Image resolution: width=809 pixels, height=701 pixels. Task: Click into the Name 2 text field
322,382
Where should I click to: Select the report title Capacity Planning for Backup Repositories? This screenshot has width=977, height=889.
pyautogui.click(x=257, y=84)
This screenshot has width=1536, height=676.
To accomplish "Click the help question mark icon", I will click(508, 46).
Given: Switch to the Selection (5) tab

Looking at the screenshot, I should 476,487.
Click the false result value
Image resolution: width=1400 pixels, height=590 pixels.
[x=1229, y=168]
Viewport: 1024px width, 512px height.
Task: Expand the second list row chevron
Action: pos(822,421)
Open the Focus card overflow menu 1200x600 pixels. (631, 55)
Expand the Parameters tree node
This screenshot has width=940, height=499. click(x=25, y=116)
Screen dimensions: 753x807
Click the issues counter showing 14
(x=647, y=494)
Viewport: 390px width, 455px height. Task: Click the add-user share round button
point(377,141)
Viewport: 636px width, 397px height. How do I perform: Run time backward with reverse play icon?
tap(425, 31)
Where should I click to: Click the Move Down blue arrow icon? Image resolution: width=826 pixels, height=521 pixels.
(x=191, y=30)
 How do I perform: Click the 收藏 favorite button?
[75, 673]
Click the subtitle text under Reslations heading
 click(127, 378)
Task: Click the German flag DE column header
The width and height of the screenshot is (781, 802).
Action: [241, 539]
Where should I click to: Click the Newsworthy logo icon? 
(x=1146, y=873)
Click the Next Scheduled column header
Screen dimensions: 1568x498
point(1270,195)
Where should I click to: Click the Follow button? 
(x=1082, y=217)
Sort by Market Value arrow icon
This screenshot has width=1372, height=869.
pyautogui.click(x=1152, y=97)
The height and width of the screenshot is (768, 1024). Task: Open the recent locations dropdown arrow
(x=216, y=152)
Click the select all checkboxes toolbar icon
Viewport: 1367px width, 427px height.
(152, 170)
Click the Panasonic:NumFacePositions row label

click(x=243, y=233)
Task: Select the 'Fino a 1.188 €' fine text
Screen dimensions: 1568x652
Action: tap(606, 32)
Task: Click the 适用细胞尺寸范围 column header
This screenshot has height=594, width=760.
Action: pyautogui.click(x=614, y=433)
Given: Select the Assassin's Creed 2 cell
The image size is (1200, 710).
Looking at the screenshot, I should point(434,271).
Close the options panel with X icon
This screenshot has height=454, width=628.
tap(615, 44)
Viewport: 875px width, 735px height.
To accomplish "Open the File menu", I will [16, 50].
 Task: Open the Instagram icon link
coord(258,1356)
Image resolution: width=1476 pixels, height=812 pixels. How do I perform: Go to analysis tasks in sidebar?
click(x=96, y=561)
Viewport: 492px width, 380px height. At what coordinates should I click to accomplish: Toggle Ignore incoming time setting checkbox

**Work required**
From the first line to the last, copy the records without alteration.

**Exercise solution**
Image resolution: width=809 pixels, height=701 pixels. Task: Click into the Name 2 text field
322,382
Where should I click to: Select the report title Capacity Planning for Backup Repositories? This screenshot has width=977, height=889.
pyautogui.click(x=257, y=84)
This screenshot has width=1536, height=676.
To accomplish "Click the help question mark icon", I will click(508, 46).
Given: Switch to the Selection (5) tab

Looking at the screenshot, I should 476,487.
Click the false result value
Image resolution: width=1400 pixels, height=590 pixels.
[x=1229, y=168]
Viewport: 1024px width, 512px height.
Task: Expand the second list row chevron
Action: pos(822,421)
Open the Focus card overflow menu 1200x600 pixels. (631, 55)
Expand the Parameters tree node
This screenshot has width=940, height=499. click(x=25, y=116)
Screen dimensions: 753x807
Click the issues counter showing 14
(x=647, y=494)
Viewport: 390px width, 455px height. Task: Click the add-user share round button
point(377,141)
Viewport: 636px width, 397px height. How do I perform: Run time backward with reverse play icon?
tap(425, 31)
Where should I click to: Click the Move Down blue arrow icon? Image resolution: width=826 pixels, height=521 pixels.
(x=191, y=30)
 How do I perform: Click the 收藏 favorite button?
[75, 673]
Click the subtitle text under Reslations heading
 click(127, 378)
Task: Click the German flag DE column header
The width and height of the screenshot is (781, 802).
Action: [241, 539]
Where should I click to: Click the Newsworthy logo icon? 
(x=1146, y=873)
Click the Next Scheduled column header
Screen dimensions: 1568x498
point(1270,195)
Where should I click to: Click the Follow button? 
(x=1082, y=217)
Sort by Market Value arrow icon
This screenshot has width=1372, height=869.
pyautogui.click(x=1152, y=97)
The height and width of the screenshot is (768, 1024). Task: Open the recent locations dropdown arrow
(x=216, y=152)
Click the select all checkboxes toolbar icon
Viewport: 1367px width, 427px height.
(152, 170)
Click the Panasonic:NumFacePositions row label

click(x=243, y=233)
Task: Select the 'Fino a 1.188 €' fine text
Screen dimensions: 1568x652
Action: tap(606, 32)
Task: Click the 适用细胞尺寸范围 column header
This screenshot has height=594, width=760.
Action: pyautogui.click(x=614, y=433)
Given: Select the Assassin's Creed 2 cell
The image size is (1200, 710).
Looking at the screenshot, I should point(434,271).
Close the options panel with X icon
This screenshot has height=454, width=628.
tap(615, 44)
Viewport: 875px width, 735px height.
To accomplish "Open the File menu", I will [16, 50].
 Task: Open the Instagram icon link
coord(258,1356)
Image resolution: width=1476 pixels, height=812 pixels. How do I perform: Go to analysis tasks in sidebar?
click(x=96, y=561)
Viewport: 492px width, 380px height. At what coordinates should I click to accomplish: Toggle Ignore incoming time setting checkbox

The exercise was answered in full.